Élaboré par Hanane Rharrabi de l’Université internationale de Rabat et le juriste Kai-chieh Chan de l’Université Paris II Panthéon-Assas, sous la direction d'Ahmed Azirar, directeur de la recherche à l’Institut marocain d’intelligence stratégique (IMIS), ce Policy Paper porte sur les modalités d’application et les enjeux du code d’arbitrage et de médiation conventionnelle.
L’étude analyse les apports de la loi n° 95-17 relative au code d’arbitrage et de médiation conventionnelle, et au droit marocain. Elle souligne les principaux changements apportés par le code : la libéralisation et la modernisation de l’arbitrage et l’appui de la justice étatique à l’arbitrage.
Le document met ainsi en exergue certaines limites et défis que doivent relever les parties prenantes pour que ces modes alternatifs répondent mieux aux objectifs qui leurs sont assignés.
Malgré les diverses avancées réalisées par le Code, celui-ci comporte encore quelques limites, liées notamment à la faiblesse des dispositions relatives à la confidentialité.

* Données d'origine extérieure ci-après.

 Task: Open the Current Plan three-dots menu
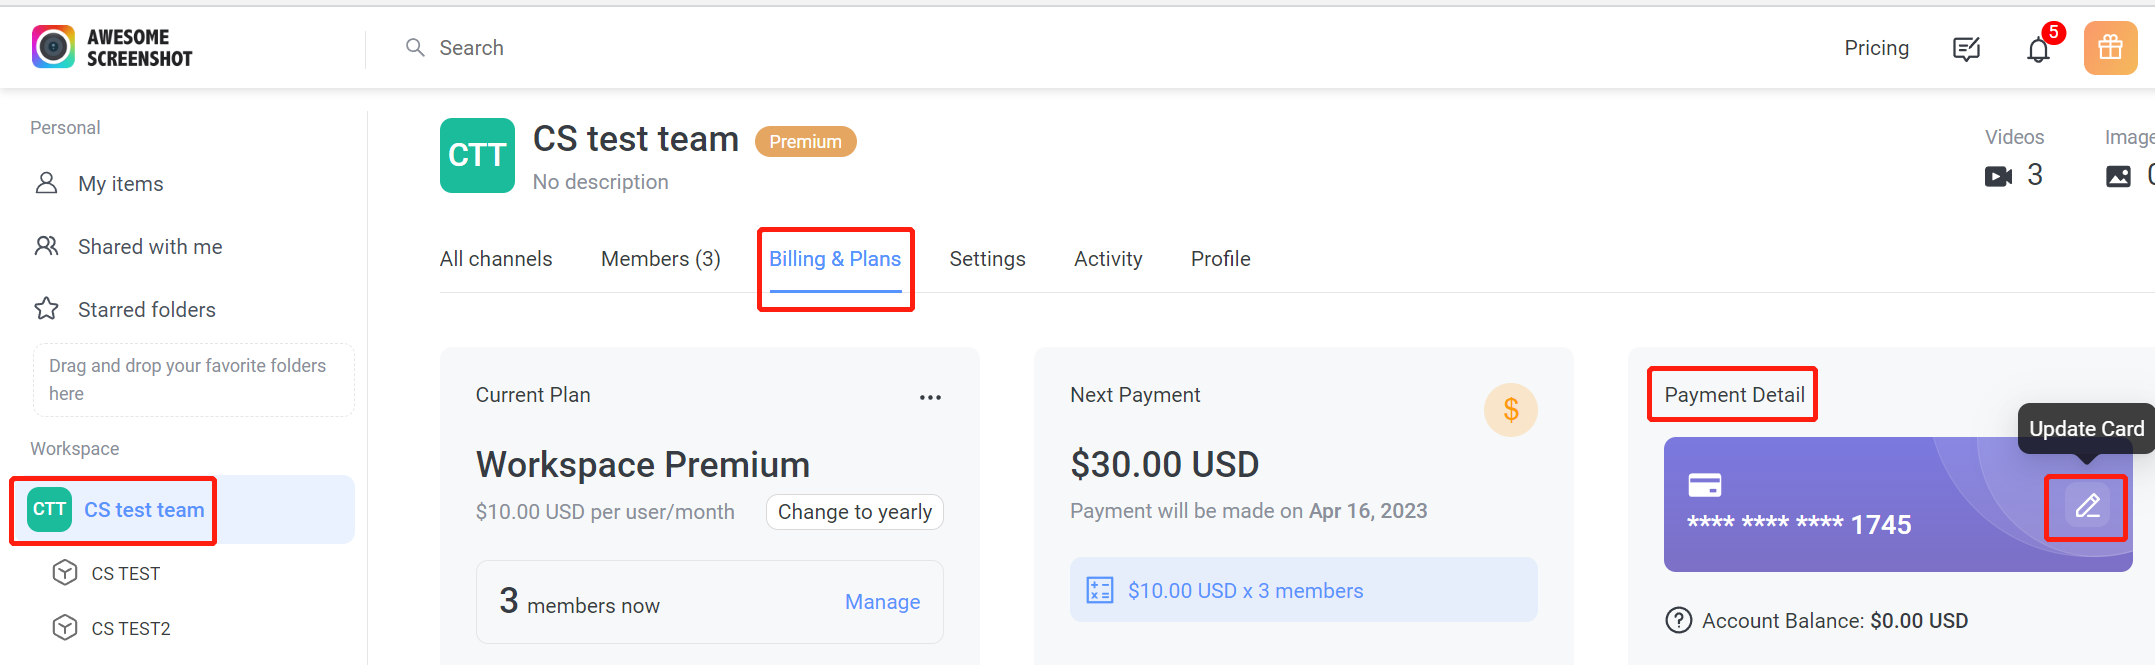tap(930, 397)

Des insuffisances que les auteurs de l’étude appellent à examiner par la jurisprudence ou lors d’une prochaine réforme.
Alors que le Maroc ambitionne de rendre attractive sa législation sur les modes alternatifs de règlement des conflits (MARC) et de faire de Casablanca une place stratégique en matière d’arbitrage, certains défis restent encore à relever. Parmi eux, le parachèvement de la législation et la réglementation relative à la souveraineté numérique.
Dans ce sillage, les experts de l’IMIS appellent les acteurs privés et publics, qui participent à l’arbitrage et à la médiation et en sont responsables, à développer des standards de comportements qui reflètent les valeurs des MARC.